I wouldn't have spent $1,500 for a bike. Actually I thought I was crazy for spending what I did, and for a fraction of time, I was thinking, why in the hell didn't I just goto to 'SEARS'.

My first thought was just riding around thru the neighborhood, and maybe getting on some of those 'Track to Trails', I had heard about. I didn't even know about the places we have here in Michigan to ride like I have been.

It was in one of my other forums I was talking about the bike I bought, and a friend gave me a link to a place near him, and it was for downhill racing or downhill something.

It made me look on the net for something similar near me, but I really couldn't gauge the idea, atleast not until I went on youtube and watched some video of places I could ride, and gotten all excited about trying it out.
Now that I know what I want and need, I'm glad I didn't goto SEARS&#8230; lol

But all in all, I still think it's a darn shame the aftermarket prices.


----------



## perttime (Aug 26, 2005)

Go and order one thousand bike wheels. I'm sure you'll get a good discount. 

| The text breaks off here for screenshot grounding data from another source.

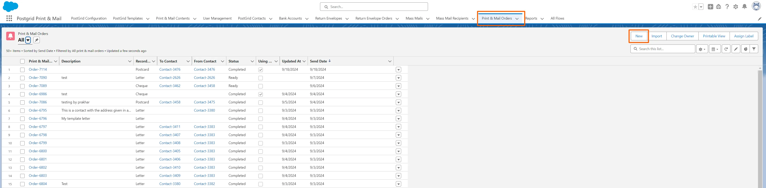Select the checkbox for Order-7114
The width and height of the screenshot is (766, 188).
coord(22,70)
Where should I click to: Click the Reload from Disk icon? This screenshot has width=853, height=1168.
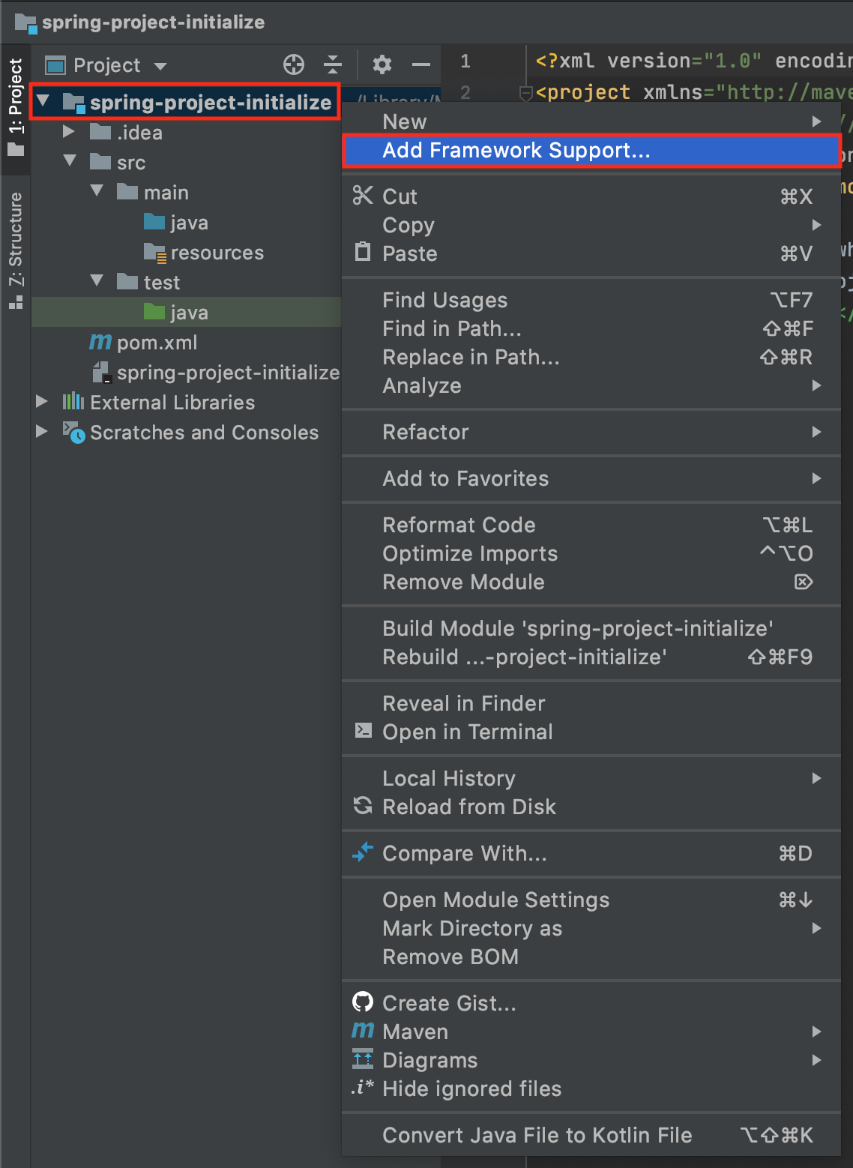(x=363, y=806)
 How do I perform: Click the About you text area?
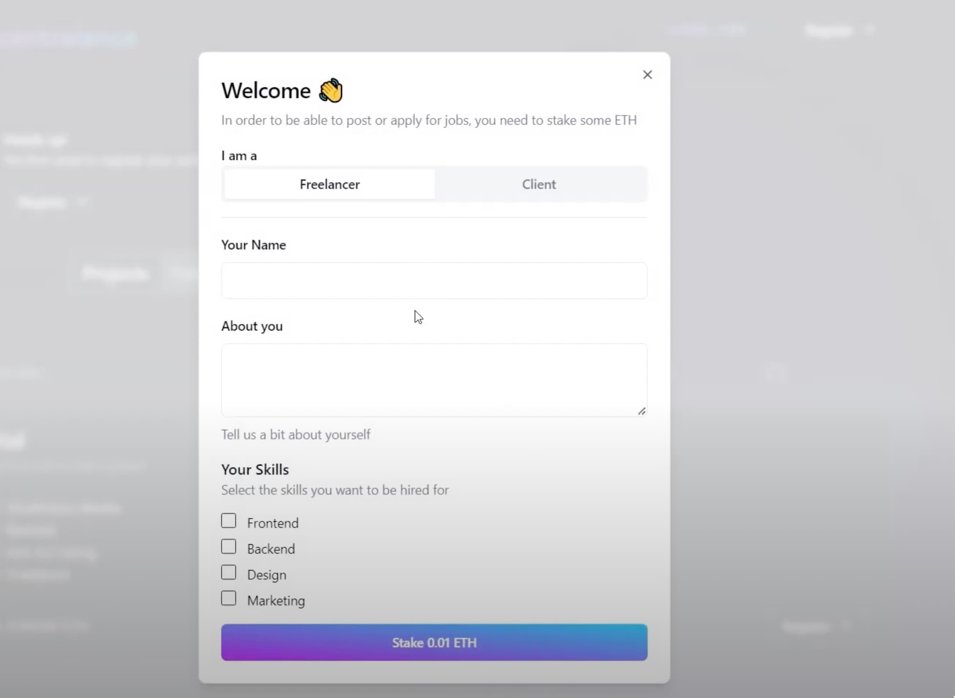(x=434, y=379)
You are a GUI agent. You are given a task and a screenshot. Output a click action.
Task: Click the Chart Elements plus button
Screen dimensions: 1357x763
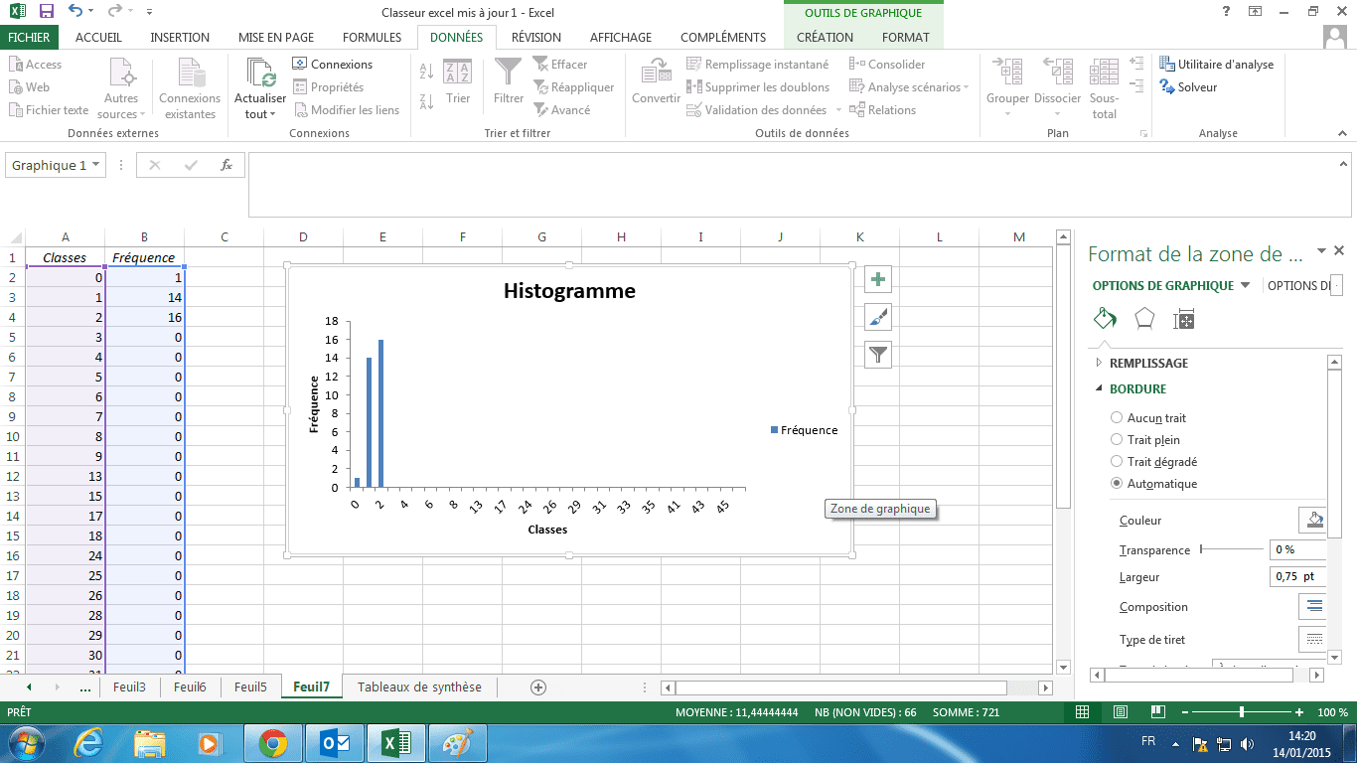(x=878, y=280)
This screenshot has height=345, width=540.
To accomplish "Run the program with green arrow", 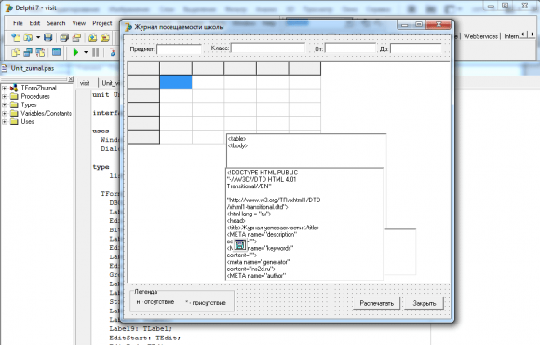I will (75, 52).
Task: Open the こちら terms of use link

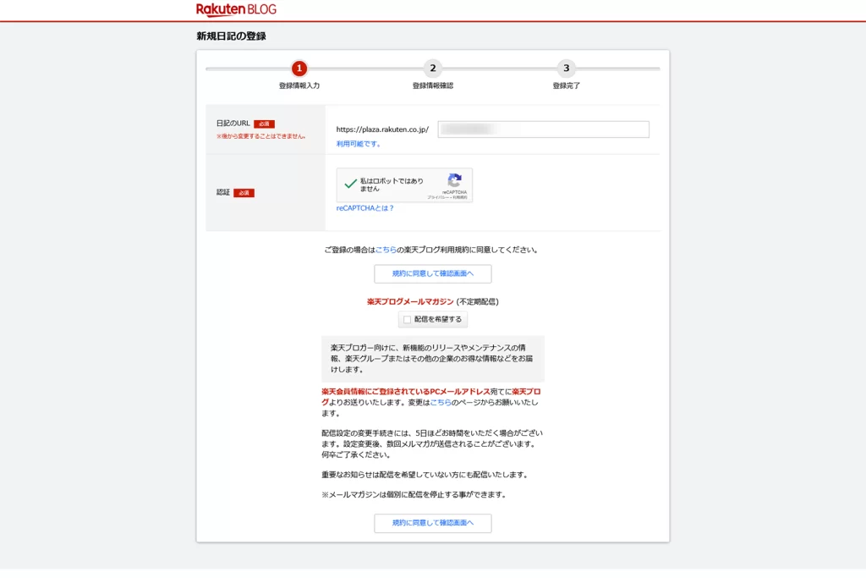Action: coord(386,250)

Just kidding but ... actually serious too. That's how it works.


----------



## fiream400 (Apr 19, 2011)

The xcaliber has the same frame/head tube as our bikes. Check around at bike shops in your area and watch ebay for a take off Rock Shox Reba fork from the xcal. It will keep the 51mm offset (read steering/handling) that your bike currently has and is a great fork. If you look at fox or any other brand forks, they will have less offset which will make your bike steer slower. Going to something like a 46mm offset increases your trail by about .25-.27 inches. It wouldn't be huge but would be noticeable. New 51mm offset forks are not only expensive, they usually have the tapered steerer. I'm just learning all this myself so I thought you should know as well.


----------



## HAMP (Apr 3, 2012)

perttime said:


> Go and order one thousand bike wheels. I'm sure you'll get a good discount.
> 
> Just kidding but ... actually serious too. That's how it works.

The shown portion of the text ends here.